Just when we thought that a midlevel couldn't set the bar at MidlevelWTF any lower than it already is, across our desk comes this specimen. Guess what physicians do when they don't know what to do with the results of an imaging study? They might ask the radiologist, they might ask the surgeon in charge of the organ system in question (if it's a surgical problem), or they might do some research using a reputable reference source. What they don't do, however, is post, verbatim, almost the entire text of the radiology read in a Facebook group asking for help in a way that 1) strongly implies that you don't have any idea what you are doing, and 2) includes potentially HIPAA-protected information such as the name of the radiologist who read the study and the date of service (which we have censored here).
We have to wonder, do they teach anything about medical ethics, professionalism, and the basics of HIPAA at Regis College? Based on the titles of the courses above, we're going to hazard a guess that the answer is no. We can only hope that NP Trisha Antoine's current employer, New Horizon Medical in Massachusetts, provided a basic orientation to HIPAA and patient privacy before starting. Did the patient consent to having the radiographic details of their uterus posted online?

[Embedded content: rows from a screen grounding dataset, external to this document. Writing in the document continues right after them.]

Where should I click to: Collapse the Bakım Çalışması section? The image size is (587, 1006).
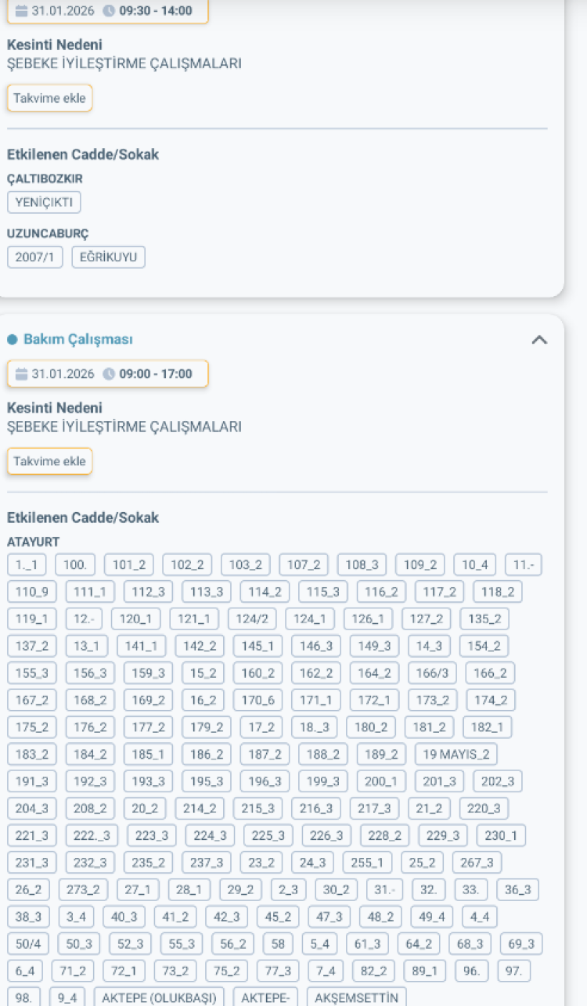(539, 339)
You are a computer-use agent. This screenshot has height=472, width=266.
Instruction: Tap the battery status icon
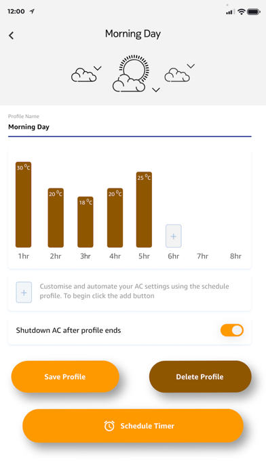(x=254, y=12)
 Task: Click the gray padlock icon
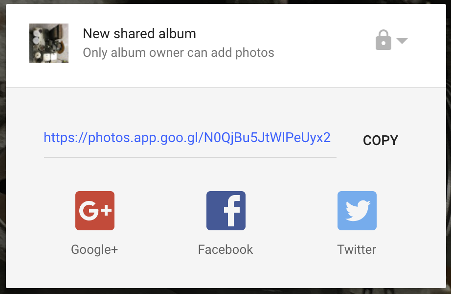(383, 40)
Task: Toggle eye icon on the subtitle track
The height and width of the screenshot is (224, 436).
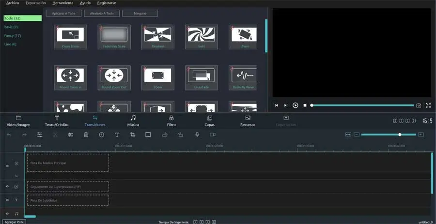Action: click(7, 200)
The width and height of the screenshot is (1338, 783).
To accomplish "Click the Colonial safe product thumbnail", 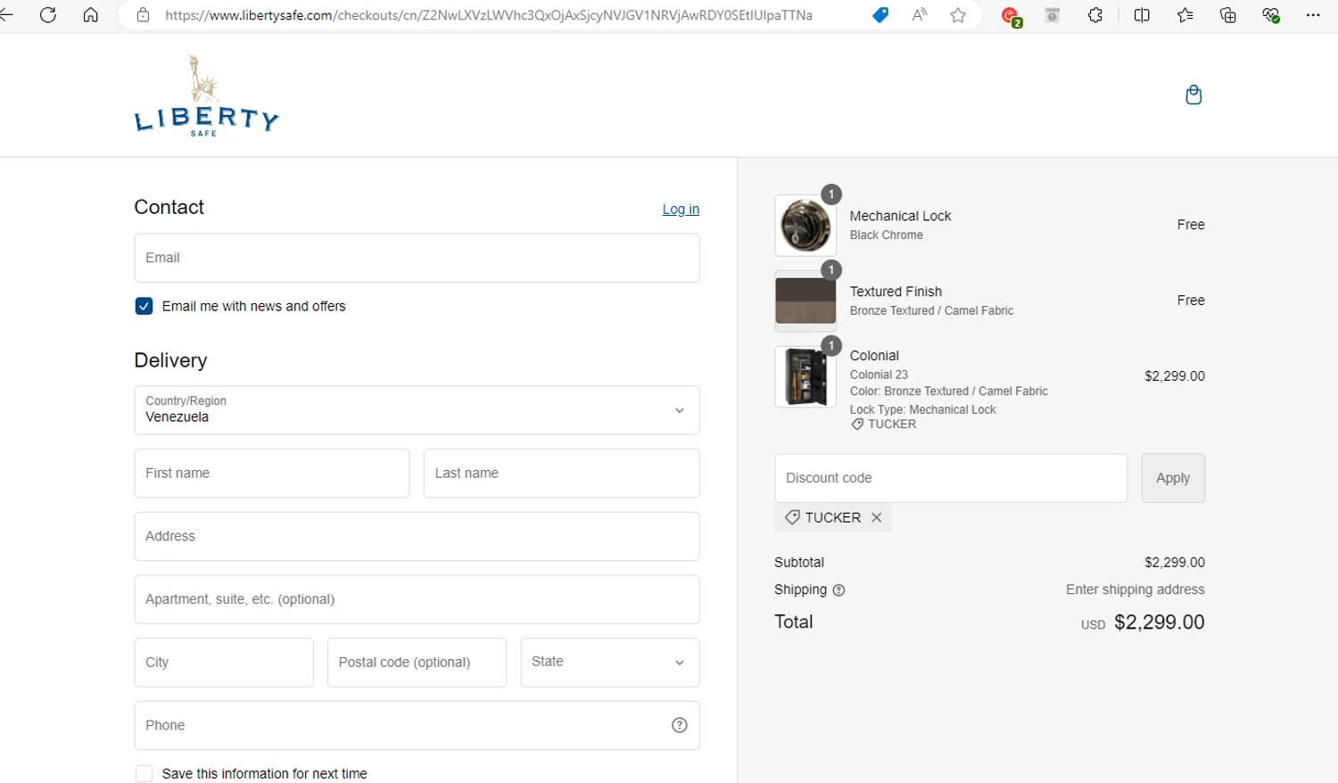I will point(805,377).
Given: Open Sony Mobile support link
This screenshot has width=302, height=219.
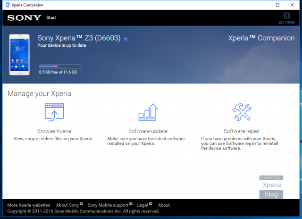Looking at the screenshot, I should (x=108, y=205).
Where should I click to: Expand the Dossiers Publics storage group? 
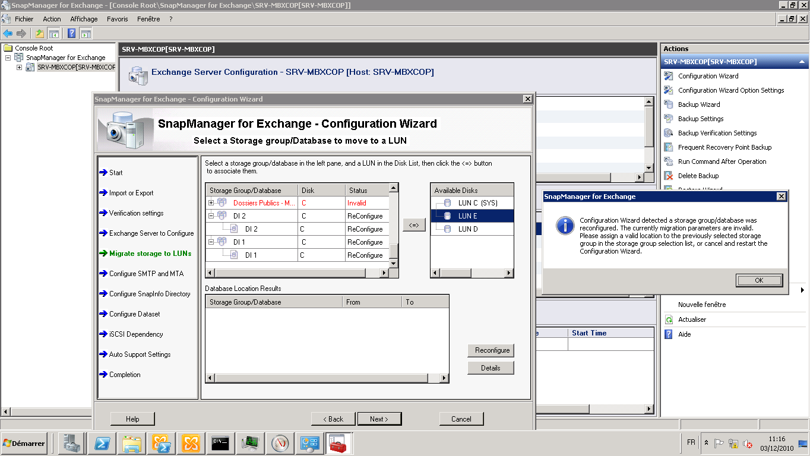tap(211, 203)
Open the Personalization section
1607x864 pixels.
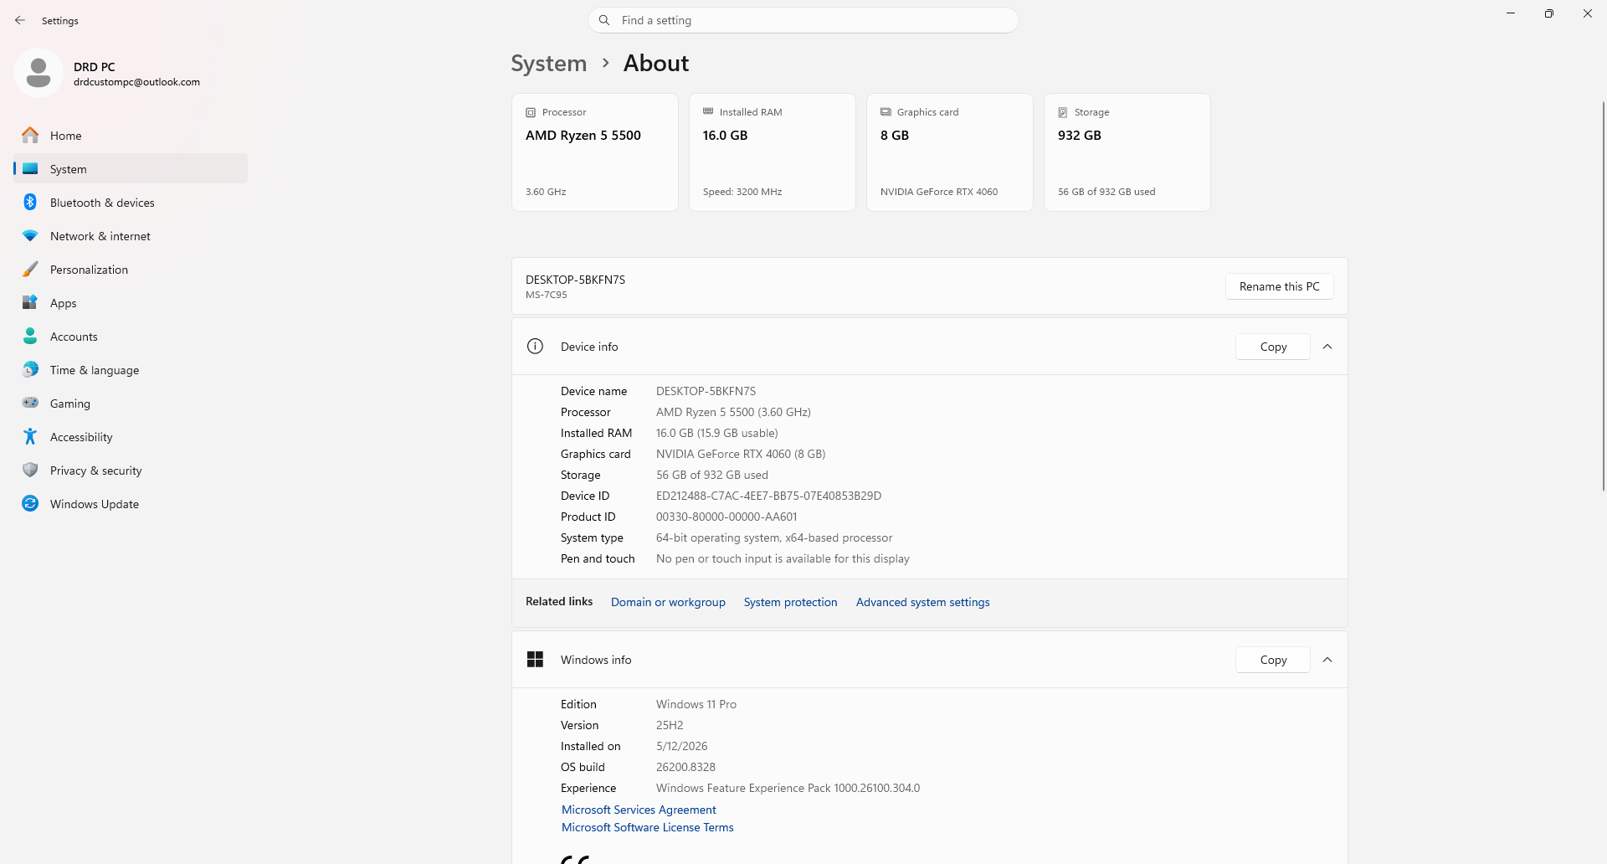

In any case, we're not even sure why this NP is asking for someone to "interpret" this already-interpreted pelvic ultrasound study. Fucking hell, what do radiologists get paid to do? Maybe it needs to be translated to another language? And why was a pelvic ultrasound ordered for urinary frequency?! Nevertheless, anyone with functioning eyes and a high school-level reading comprehension level can read clear as day that there are several uterine fibroids present. These are by no means an uncommon or exotic pathology in women, and being able to recognize their presentation and initiate appropriate workup and management prior to OB/GYN referral is well within the purview of family medicine. Hell, if you really had no idea where to start, there's an UpToDate article with a nauseating amount of detail about uterine fibroids, in addition to an excellent AAFP review article that specifically discusses available therapeutic and treatment modalities. In other words, there's simply no reason to post, wholesale, the gory details of a patient's radiographical study online. Patients deserve better than a Facebook consult, and they certainly don't deserve their privacy rights under HIPAA to be violated.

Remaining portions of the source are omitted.